Ignorando o sistema, William voltou a encarar Mundungo.

Duas pernas arqueadas e curtas, cabelo ruivo longo e desgrenhado, olhos inchados e avermelhados mirando William cheios de esperança, esperando redenção. Em outra circunstância, talvez tivesse apenas sugerido que os demais dessem uma lição e pronto.

Quanto a dormir ao lado do vaso sanitário, não se importaria — Nove Dedos estava ansioso por isso.
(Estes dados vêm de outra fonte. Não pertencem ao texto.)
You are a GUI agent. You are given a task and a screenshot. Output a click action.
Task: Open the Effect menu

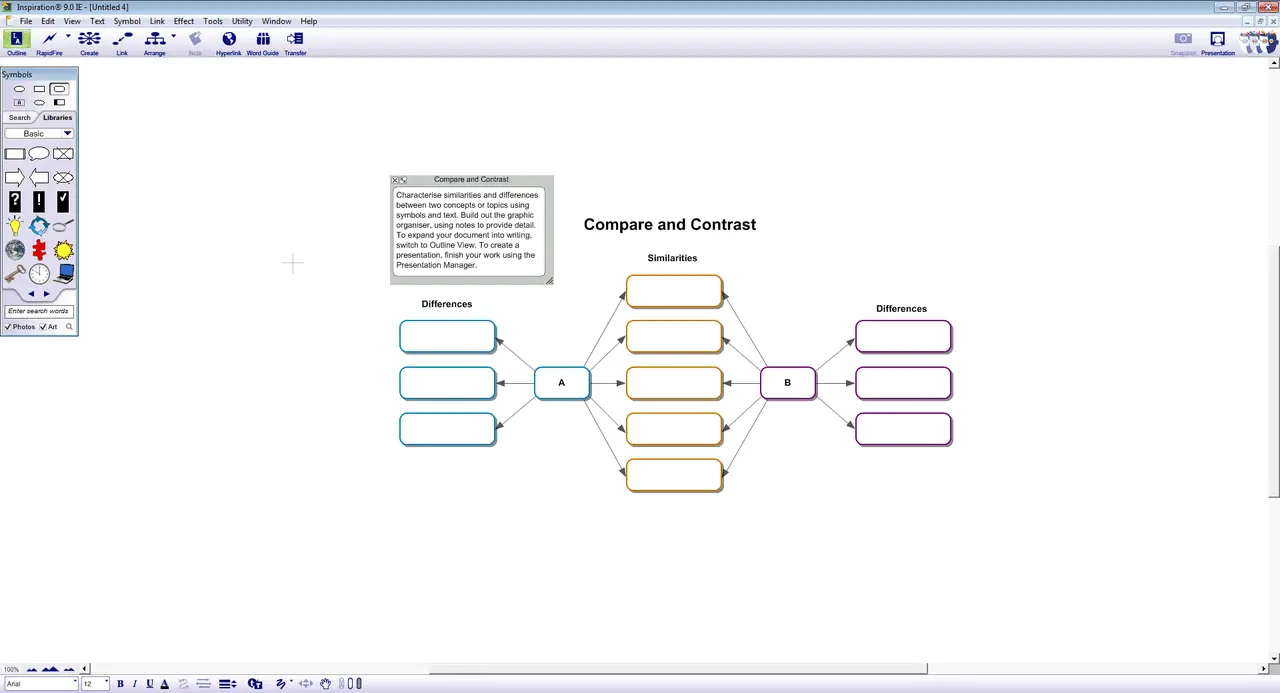[x=184, y=21]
Agora, porém, só pelas três cartas que tirou, William já tinha uma impressão definitiva sobre o sujeito à sua frente.

‘Tudo que esse homem faz envolve trair ou prejudicar os outros!’

Fugir no momento crítico, roubar a casa de companheiros mortos, abandonar o posto — com alguém assim, até num dia de chuva William preferiria manter distância. E se caísse um raio, e acertasse alguém inocente?

Diante disso, após uma breve pausa, William falou.

O brilho de esperança ressurgiu nos olhos de Mundungo. Os outros também olharam, especialmente Nove Dedos, temendo que William amolecesse e perdesse a cama prometida.

“Pronto, já chega de bater, não acham?” William sorriu para os colegas.

O olhar de Mundungo era de pura gratidão.

“Sempre é bom dar uma chance para alguém se redimir. Ficar batendo não leva a nada. Ele tentou nos enganar, mas não conseguiu, certo?”

O chefe da cela arqueou as sobrancelhas, querendo impedir William de continuar, mas o tom mudou:

“Os trouxas têm um negócio chamado confissão. Nove Dedos, você vai ser o tal de padre. Faça com que ele confesse todos os pecados, e, se chegar a trezentos, tá bom.”

Trezentos?

Todos caíram na risada — nem contando as traquinagens da infância aquilo seria possível!

Nove Dedos, animado, foi até ele, fingindo solenidade: “Vamos, conte tudo. Nós te perdoamos, mas tem que se arrepender de verdade. Se não falar, é porque ainda quer nos enganar, e aí não reclame se não tiver segunda chance!”

Alguns outros, sem nada melhor para fazer, foram ajudar a contar.

E assim, a cela se encheu de risos e alegria.